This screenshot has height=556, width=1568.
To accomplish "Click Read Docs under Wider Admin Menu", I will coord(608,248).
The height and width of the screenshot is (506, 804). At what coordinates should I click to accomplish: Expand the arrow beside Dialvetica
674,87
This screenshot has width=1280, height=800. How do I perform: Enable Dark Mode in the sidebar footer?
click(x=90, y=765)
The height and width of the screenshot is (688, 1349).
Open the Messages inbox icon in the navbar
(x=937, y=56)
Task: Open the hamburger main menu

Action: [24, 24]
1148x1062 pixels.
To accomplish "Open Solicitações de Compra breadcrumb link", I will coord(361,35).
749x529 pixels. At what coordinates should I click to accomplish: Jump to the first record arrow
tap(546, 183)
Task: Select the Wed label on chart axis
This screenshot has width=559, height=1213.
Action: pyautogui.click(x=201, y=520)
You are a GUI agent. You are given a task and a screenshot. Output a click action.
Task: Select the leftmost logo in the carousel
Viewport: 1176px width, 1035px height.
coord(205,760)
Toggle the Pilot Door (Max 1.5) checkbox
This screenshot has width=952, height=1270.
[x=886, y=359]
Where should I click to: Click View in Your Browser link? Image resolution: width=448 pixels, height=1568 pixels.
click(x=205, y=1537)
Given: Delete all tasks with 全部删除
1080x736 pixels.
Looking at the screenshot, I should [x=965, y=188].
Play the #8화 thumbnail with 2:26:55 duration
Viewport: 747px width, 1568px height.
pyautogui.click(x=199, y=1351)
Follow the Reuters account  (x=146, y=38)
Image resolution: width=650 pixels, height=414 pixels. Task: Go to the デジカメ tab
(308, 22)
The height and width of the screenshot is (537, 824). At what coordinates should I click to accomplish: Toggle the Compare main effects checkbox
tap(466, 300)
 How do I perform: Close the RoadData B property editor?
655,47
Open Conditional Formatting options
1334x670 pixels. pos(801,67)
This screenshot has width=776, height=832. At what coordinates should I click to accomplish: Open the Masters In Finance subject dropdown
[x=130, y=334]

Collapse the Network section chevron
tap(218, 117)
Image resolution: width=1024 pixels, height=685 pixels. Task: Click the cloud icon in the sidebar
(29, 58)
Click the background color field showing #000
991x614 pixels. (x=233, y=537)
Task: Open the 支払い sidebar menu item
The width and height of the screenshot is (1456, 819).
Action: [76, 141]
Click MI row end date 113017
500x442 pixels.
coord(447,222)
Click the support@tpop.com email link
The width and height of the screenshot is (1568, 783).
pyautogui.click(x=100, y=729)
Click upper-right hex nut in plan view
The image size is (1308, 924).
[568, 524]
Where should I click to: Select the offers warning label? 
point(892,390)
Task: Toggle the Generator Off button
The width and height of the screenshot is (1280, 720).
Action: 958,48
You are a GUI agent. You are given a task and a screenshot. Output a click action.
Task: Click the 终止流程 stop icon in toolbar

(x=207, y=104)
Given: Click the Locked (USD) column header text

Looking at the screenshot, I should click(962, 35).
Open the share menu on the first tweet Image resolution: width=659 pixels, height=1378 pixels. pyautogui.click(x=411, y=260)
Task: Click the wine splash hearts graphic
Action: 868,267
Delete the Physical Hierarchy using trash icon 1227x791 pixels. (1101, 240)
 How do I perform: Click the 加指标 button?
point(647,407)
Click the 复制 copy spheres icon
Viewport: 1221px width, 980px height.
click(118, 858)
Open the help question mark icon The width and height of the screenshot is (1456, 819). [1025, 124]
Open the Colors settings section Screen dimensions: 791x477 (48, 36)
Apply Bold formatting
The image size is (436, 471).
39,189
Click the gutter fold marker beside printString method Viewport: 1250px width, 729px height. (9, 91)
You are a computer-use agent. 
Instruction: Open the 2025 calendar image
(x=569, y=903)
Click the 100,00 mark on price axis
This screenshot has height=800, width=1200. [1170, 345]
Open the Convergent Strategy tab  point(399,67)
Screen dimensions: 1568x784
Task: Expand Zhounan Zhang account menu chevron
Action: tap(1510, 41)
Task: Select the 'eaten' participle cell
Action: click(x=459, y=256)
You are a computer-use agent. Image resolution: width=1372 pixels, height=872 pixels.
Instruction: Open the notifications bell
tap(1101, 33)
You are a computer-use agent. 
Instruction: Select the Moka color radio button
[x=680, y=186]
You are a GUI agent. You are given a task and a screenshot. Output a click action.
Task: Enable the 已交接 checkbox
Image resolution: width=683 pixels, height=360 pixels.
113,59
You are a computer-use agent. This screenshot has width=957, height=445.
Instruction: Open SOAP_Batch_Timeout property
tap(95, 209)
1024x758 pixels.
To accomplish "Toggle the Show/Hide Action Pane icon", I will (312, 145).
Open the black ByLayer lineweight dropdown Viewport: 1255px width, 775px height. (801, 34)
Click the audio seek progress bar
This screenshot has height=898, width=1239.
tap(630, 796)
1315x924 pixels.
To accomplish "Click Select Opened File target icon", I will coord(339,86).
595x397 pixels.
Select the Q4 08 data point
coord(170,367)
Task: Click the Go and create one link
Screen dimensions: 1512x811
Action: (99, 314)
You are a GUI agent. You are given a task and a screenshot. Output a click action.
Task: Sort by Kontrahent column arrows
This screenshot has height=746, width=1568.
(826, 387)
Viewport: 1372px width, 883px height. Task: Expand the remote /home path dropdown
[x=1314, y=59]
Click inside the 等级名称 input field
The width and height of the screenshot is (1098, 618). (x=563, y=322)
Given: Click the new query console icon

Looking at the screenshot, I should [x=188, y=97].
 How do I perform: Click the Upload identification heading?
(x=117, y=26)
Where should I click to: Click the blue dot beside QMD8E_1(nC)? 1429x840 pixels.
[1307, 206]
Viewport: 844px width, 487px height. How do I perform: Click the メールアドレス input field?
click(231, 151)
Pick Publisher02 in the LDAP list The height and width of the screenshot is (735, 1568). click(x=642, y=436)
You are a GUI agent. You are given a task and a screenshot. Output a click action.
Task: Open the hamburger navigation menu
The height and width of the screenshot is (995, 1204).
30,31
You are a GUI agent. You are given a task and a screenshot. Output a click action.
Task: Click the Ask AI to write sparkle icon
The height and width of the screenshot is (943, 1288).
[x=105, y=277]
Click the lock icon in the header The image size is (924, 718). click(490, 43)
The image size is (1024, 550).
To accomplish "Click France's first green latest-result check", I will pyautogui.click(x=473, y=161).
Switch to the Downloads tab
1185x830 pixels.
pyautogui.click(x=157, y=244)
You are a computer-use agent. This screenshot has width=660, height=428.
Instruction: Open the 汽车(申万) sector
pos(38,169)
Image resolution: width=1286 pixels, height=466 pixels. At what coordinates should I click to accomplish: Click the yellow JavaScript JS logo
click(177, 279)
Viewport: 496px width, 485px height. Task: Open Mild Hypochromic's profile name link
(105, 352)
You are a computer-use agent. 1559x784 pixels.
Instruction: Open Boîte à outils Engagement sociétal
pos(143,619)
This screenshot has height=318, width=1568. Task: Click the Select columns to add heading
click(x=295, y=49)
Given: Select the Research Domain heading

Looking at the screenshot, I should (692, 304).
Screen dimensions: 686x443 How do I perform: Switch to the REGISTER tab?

- _Objective_
Rewrite the listing above as a Markdown table with the columns No. and Text. Give each nonblank line its own row with a running number, and leave out the blank lines.

- _Solution_
| No. | Text |
|---|---|
| 1 | This screenshot has height=556, width=1568. |
| 2 | To accomplish "Click Read Docs under Wider Admin Menu", I will coord(608,248). |
| 3 | The height and width of the screenshot is (506, 804). At what coordinates should I click to accomplish: Expand the arrow beside Dialvetica |
| 4 | 674,87 |
| 5 | This screenshot has width=1280, height=800. How do I perform: Enable Dark Mode in the sidebar footer? |
| 6 | click(x=90, y=765) |
| 7 | The height and width of the screenshot is (688, 1349). |
| 8 | Open the Messages inbox icon in the navbar |
| 9 | (x=937, y=56) |
| 10 | Task: Open the hamburger main menu |
| 11 | Action: [24, 24] |
| 12 | 1148x1062 pixels. |
| 13 | To accomplish "Open Solicitações de Compra breadcrumb link", I will coord(361,35). |
| 14 | 749x529 pixels. At what coordinates should I click to accomplish: Jump to the first record arrow |
| 15 | tap(546, 183) |
| 16 | Task: Select the Wed label on chart axis |
| 17 | This screenshot has width=559, height=1213. |
| 18 | Action: pyautogui.click(x=201, y=520) |
| 19 | You are a GUI agent. You are given a task and a screenshot. Output a click action. |
| 20 | Task: Select the leftmost logo in the carousel |
| 21 | Viewport: 1176px width, 1035px height. |
| 22 | coord(205,760) |
| 23 | Toggle the Pilot Door (Max 1.5) checkbox |
| 24 | This screenshot has width=952, height=1270. |
| 25 | [x=886, y=359] |
| 26 | Where should I click to: Click View in Your Browser link? Image resolution: width=448 pixels, height=1568 pixels. |
| 27 | click(x=205, y=1537) |
| 28 | Given: Delete all tasks with 全部删除 |
| 29 | 1080x736 pixels. |
| 30 | Looking at the screenshot, I should [x=965, y=188]. |
| 31 | Play the #8화 thumbnail with 2:26:55 duration |
| 32 | Viewport: 747px width, 1568px height. |
| 33 | pyautogui.click(x=199, y=1351) |
| 34 | Follow the Reuters account  (x=146, y=38) |
| 35 | Image resolution: width=650 pixels, height=414 pixels. Task: Go to the デジカメ tab |
| 36 | (308, 22) |
| 37 | The height and width of the screenshot is (537, 824). At what coordinates should I click to accomplish: Toggle the Compare main effects checkbox |
| 38 | tap(466, 300) |
| 39 |  How do I perform: Close the RoadData B property editor? |
| 40 | 655,47 |
| 41 | Open Conditional Formatting options |
| 42 | 1334x670 pixels. pos(801,67) |
| 43 | This screenshot has width=776, height=832. At what coordinates should I click to accomplish: Open the Masters In Finance subject dropdown |
| 44 | [x=130, y=334] |
| 45 | Collapse the Network section chevron |
| 46 | tap(218, 117) |
| 47 | Image resolution: width=1024 pixels, height=685 pixels. Task: Click the cloud icon in the sidebar |
| 48 | (29, 58) |
| 49 | Click the background color field showing #000 |
| 50 | 991x614 pixels. (x=233, y=537) |
| 51 | Task: Open the 支払い sidebar menu item |
| 52 | The width and height of the screenshot is (1456, 819). |
| 53 | Action: [76, 141] |
| 54 | Click MI row end date 113017 |
| 55 | 500x442 pixels. |
| 56 | coord(447,222) |
| 57 | Click the support@tpop.com email link |
| 58 | The width and height of the screenshot is (1568, 783). |
| 59 | pyautogui.click(x=100, y=729) |
| 60 | Click upper-right hex nut in plan view |
| 61 | The image size is (1308, 924). |
| 62 | [568, 524] |
| 63 | Where should I click to: Select the offers warning label?  |
| 64 | point(892,390) |
| 65 | Task: Toggle the Generator Off button |
| 66 | The width and height of the screenshot is (1280, 720). |
| 67 | Action: 958,48 |
| 68 | You are a GUI agent. You are given a task and a screenshot. Output a click action. |
| 69 | Task: Click the 终止流程 stop icon in toolbar |
| 70 | (x=207, y=104) |
| 71 | Given: Click the Locked (USD) column header text |
| 72 | Looking at the screenshot, I should click(962, 35). |
| 73 | Open the share menu on the first tweet Image resolution: width=659 pixels, height=1378 pixels. pyautogui.click(x=411, y=260) |
| 74 | Task: Click the wine splash hearts graphic |
| 75 | Action: 868,267 |
| 76 | Delete the Physical Hierarchy using trash icon 1227x791 pixels. (1101, 240) |
| 77 |  How do I perform: Click the 加指标 button? |
| 78 | point(647,407) |
| 79 | Click the 复制 copy spheres icon |
| 80 | Viewport: 1221px width, 980px height. |
| 81 | click(118, 858) |
| 82 | Open the help question mark icon The width and height of the screenshot is (1456, 819). [1025, 124] |
| 83 | Open the Colors settings section Screen dimensions: 791x477 (48, 36) |
| 84 | Apply Bold formatting |
| 85 | The image size is (436, 471). |
| 86 | 39,189 |
| 87 | Click the gutter fold marker beside printString method Viewport: 1250px width, 729px height. (9, 91) |
| 88 | You are a computer-use agent.  |
| 89 | Instruction: Open the 2025 calendar image |
| 90 | (x=569, y=903) |
| 91 | Click the 100,00 mark on price axis |
| 92 | This screenshot has height=800, width=1200. [1170, 345] |
| 93 | Open the Convergent Strategy tab  point(399,67) |
| 94 | Screen dimensions: 1568x784 |
| 95 | Task: Expand Zhounan Zhang account menu chevron |
| 96 | Action: tap(1510, 41) |
| 97 | Task: Select the 'eaten' participle cell |
| 98 | Action: click(x=459, y=256) |
| 99 | You are a computer-use agent. Image resolution: width=1372 pixels, height=872 pixels. |
| 100 | Instruction: Open the notifications bell |
| 101 | tap(1101, 33) |
| 102 | You are a computer-use agent.  |
| 103 | Instruction: Select the Moka color radio button |
| 104 | [x=680, y=186] |
| 105 | You are a GUI agent. You are given a task and a screenshot. Output a click action. |
| 106 | Task: Enable the 已交接 checkbox |
| 107 | Image resolution: width=683 pixels, height=360 pixels. |
| 108 | 113,59 |
| 109 | You are a computer-use agent. This screenshot has width=957, height=445. |
| 110 | Instruction: Open SOAP_Batch_Timeout property |
| 111 | tap(95, 209) |
| 112 | 1024x758 pixels. |
| 113 | To accomplish "Toggle the Show/Hide Action Pane icon", I will (312, 145). |
| 114 | Open the black ByLayer lineweight dropdown Viewport: 1255px width, 775px height. (801, 34) |
| 115 | Click the audio seek progress bar |
| 116 | This screenshot has height=898, width=1239. |
| 117 | tap(630, 796) |
| 118 | 1315x924 pixels. |
| 119 | To accomplish "Click Select Opened File target icon", I will coord(339,86). |
| 120 | 595x397 pixels. |
| 121 | Select the Q4 08 data point |
| 122 | coord(170,367) |
| 123 | Task: Click the Go and create one link |
| 124 | Screen dimensions: 1512x811 |
| 125 | Action: (99, 314) |
| 126 | You are a GUI agent. You are given a task and a screenshot. Output a click action. |
| 127 | Task: Sort by Kontrahent column arrows |
| 128 | This screenshot has height=746, width=1568. |
| 129 | (826, 387) |
| 130 | Viewport: 1372px width, 883px height. Task: Expand the remote /home path dropdown |
| 131 | [x=1314, y=59] |
| 132 | Click inside the 等级名称 input field |
| 133 | The width and height of the screenshot is (1098, 618). (x=563, y=322) |
| 134 | Given: Click the new query console icon |
| 135 | Looking at the screenshot, I should [x=188, y=97]. |
| 136 |  How do I perform: Click the Upload identification heading? |
| 137 | (x=117, y=26) |
| 138 | Where should I click to: Click the blue dot beside QMD8E_1(nC)? 1429x840 pixels. |
| 139 | [1307, 206] |
| 140 | Viewport: 844px width, 487px height. How do I perform: Click the メールアドレス input field? |
| 141 | click(231, 151) |
| 142 | Pick Publisher02 in the LDAP list The height and width of the screenshot is (735, 1568). click(x=642, y=436) |
| 143 | You are a GUI agent. You are given a task and a screenshot. Output a click action. |
| 144 | Task: Open the hamburger navigation menu |
| 145 | The height and width of the screenshot is (995, 1204). |
| 146 | 30,31 |
| 147 | You are a GUI agent. You are given a task and a screenshot. Output a click action. |
| 148 | Task: Click the Ask AI to write sparkle icon |
| 149 | The height and width of the screenshot is (943, 1288). |
| 150 | [x=105, y=277] |
| 151 | Click the lock icon in the header The image size is (924, 718). click(490, 43) |
| 152 | The image size is (1024, 550). |
| 153 | To accomplish "Click France's first green latest-result check", I will pyautogui.click(x=473, y=161). |
| 154 | Switch to the Downloads tab |
| 155 | 1185x830 pixels. |
| 156 | pyautogui.click(x=157, y=244) |
| 157 | You are a computer-use agent. This screenshot has width=660, height=428. |
| 158 | Instruction: Open the 汽车(申万) sector |
| 159 | pos(38,169) |
| 160 | Image resolution: width=1286 pixels, height=466 pixels. At what coordinates should I click to accomplish: Click the yellow JavaScript JS logo |
| 161 | click(177, 279) |
| 162 | Viewport: 496px width, 485px height. Task: Open Mild Hypochromic's profile name link |
| 163 | (105, 352) |
| 164 | You are a computer-use agent. 1559x784 pixels. |
| 165 | Instruction: Open Boîte à outils Engagement sociétal |
| 166 | pos(143,619) |
| 167 | This screenshot has height=318, width=1568. Task: Click the Select columns to add heading |
| 168 | click(x=295, y=49) |
| 169 | Given: Select the Research Domain heading |
| 170 | Looking at the screenshot, I should (692, 304). |
| 171 | Screen dimensions: 686x443 How do I perform: Switch to the REGISTER tab? |